Por outro lado, esse movimento de financeirização também provocou o surgimento de grandes grupos empresariais que se especializaram na chamada “gestão de ativos”. Trata-se de conglomerados financeiros que promovem a aplicação de somas espantosas de recursos pelo mundo afora. Ainda que seja, em grande parte, a gestão de recursos de terceiros, as operações desenvolvidas por tais fundos contam com razoável grau de autonomia quanto à tomada de decisões. Os 10 maiores de tal universo são responsáveis por ativos que totalizam US$ 48 tri, ao passo a soma do patrimônio dos 20 maiores atinge US$ 66 tri. Para termos algum padrão de comparação, o PIB dos Estados Unidos é de U$$ 27 tri e o do Brasil atinge US$ 2,3 tri.

Junto com a impressionante ascensão das grandes corporações globais vinculadas à atividade digital e à exploração comercial de dados e conhecimento, esse movimento de financeirização redefine a paisagem das aplicações do capital no mundo contemporâneo. O ranqueamento das maiores empresas internacionais deixou de apresentar os grupos produtores de bens materiais, como ocorria no passado com automóveis, eletroeletrônicos e outros produtos industriais.

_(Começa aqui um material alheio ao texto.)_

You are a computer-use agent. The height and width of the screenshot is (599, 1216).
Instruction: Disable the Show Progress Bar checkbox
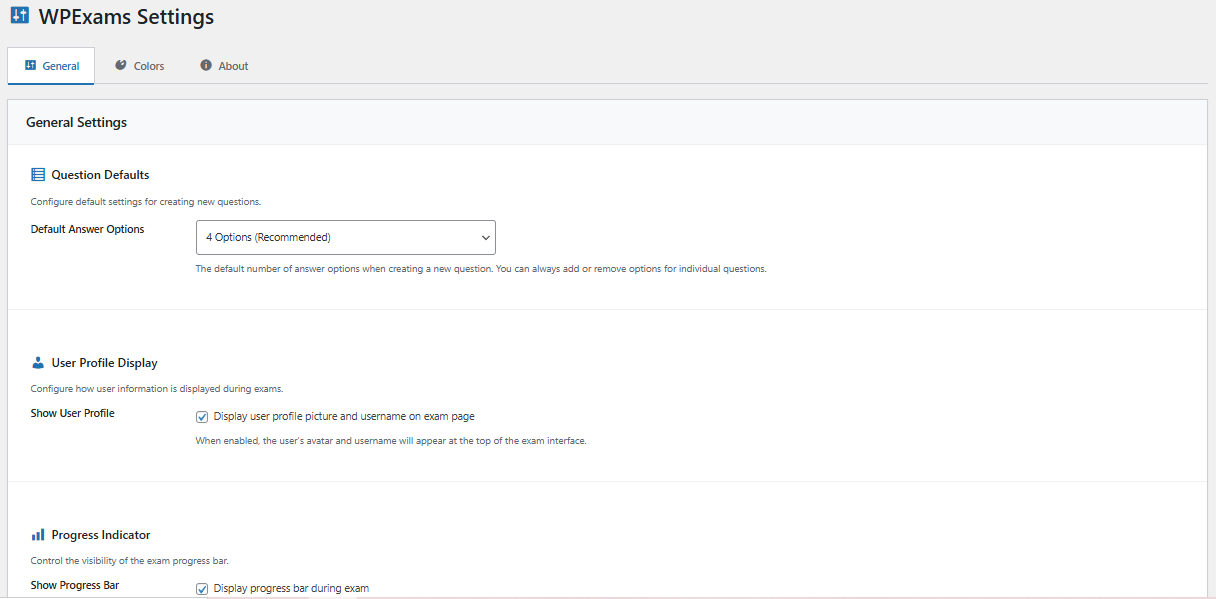(x=202, y=589)
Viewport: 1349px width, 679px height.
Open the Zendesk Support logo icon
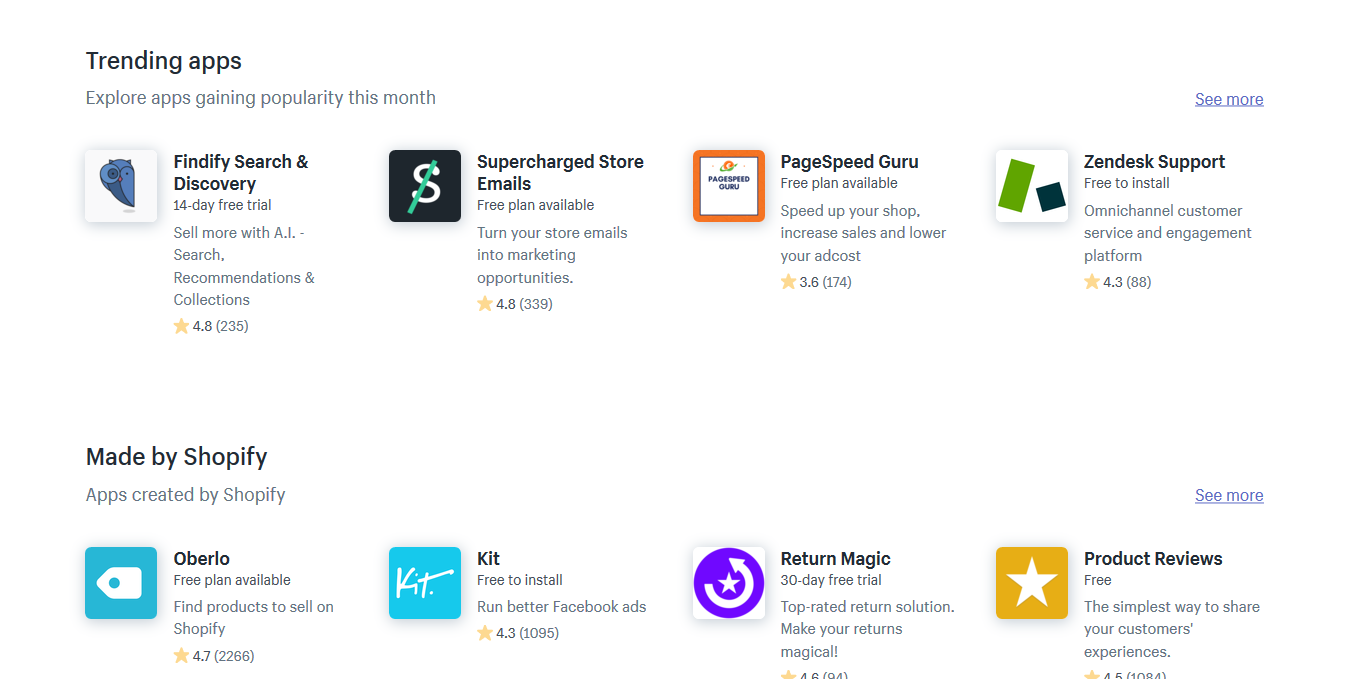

Um dos maiores desafios do mundo atual encontra-se justamente na necessidade de se promover uma regulação e uma regulamentação das atividades financeiras e das chamadas “big techs”. Tendo em vista o avançado grau de internacionalização das transações econômicas, toda e qualquer medida deve contar com supervisão dos organismos internacionais e com mecanismos de pressão sobre os Estados nacionais para que os mesmos se comprometam com tais procedimentos prudenciais e de controle.

 

•        Banqueiros ganharam R$ 835 bilhões em 2023 com os “juros absurdos” do Banco Central, denuncia Pimenta

O ministro da Reconstrução do Rio Grande do Sul, Paulo Pimenta (PT), voltou a criticar nesta quarta-feira (31) a política de juros implementada pelo presidente do Banco Central, Roberto Campos Neto. Pimenta criticou os gastos do país com os juros da dívida pública, que chegaram a R$835 bilhões em 2023.

O ministro classificou os juros como “absurdos” e afirmou que o valor, que poderia ter sido investido em políticas públicas em benefício dos brasileiros, foi parar no “cofre dos banqueiros”. “Quem lucra com os juros absurdos do Brasil? 835 bilhões de reais que poderiam ter sido investidos no crescimento do país foram parar nos cofres dos banqueiros no último ano”, criticou.

Na opinião de Pimenta, a manutenção dos juros em um patamar elevado vai na contramão dos indicadores econômicos, que mostram a inflação controlada e o crescimento da economia. “Mesmo com a inflação controlada e com o PIB crescendo acima das expectativas, o BC insiste em manter o Brasil com o segundo maior juro real do mundo. O orçamento público pertence ao povo e é inaceitável que o dinheiro de hospitais e escolas vá parar nas mãos dos especuladores”, disse.

•        Gleisi celebra geração de empregos no Brasil e diz: 'agora falta só o Banco Central parar de sabotar o país'

Presidente do PT, a deputada federal Gleisi Hoffmann (PR) celebrou em postagem no X, antigo Twitter, nesta quarta-feira (31) os resultados positivos do Brasil no mercado de trabalho. O Brasil teve em junho de 2024 um saldo de 201,7 mil postos de trabalho com carteira assinada, resultado de 2 milhões de admissões e 1,8 milhão de desligamentos. No acumulado do ano, já são 1,3 milhão de postos formais e, nos últimos 12 meses, o total de vagas chega a 1,7 milhão. O saldo de junho superou 2023, quando foram gerados 157.198.

Já a taxa de desemprego recuou para 6,9% no trimestre encerrado em junho e está um ponto percentual abaixo da observada no trimestre até março (7,9%). Esta é a taxa de desocupação mais baixa para um trimestre móvel encerrado em junho desde 2014.

Na postagem, Gleisi cobrou que diante de tantos resultados positivos na economia, o Banco Central reduza a taxa de juros, Selic, que impede um desenvolvimento ainda mais forte do país. "Notícia boa para o povo! O Brasil fechou o mês de junho com 201.705 novos empregos formais, um crescimento de 29,6% em relação ao mesmo período do ano passado. Só nos primeiros 6 meses de 2024 foram mais de 1,3 milhão de novas vagas criadas. O governo Lula está empenhado em gerar emprego, renda, acesso e oportunidade para os brasileiros e brasileiras. Agora falta só o Banco Central se ligar e retomar o processo de redução de juros e parar de sabotar a economia e o desenvolvimento do país".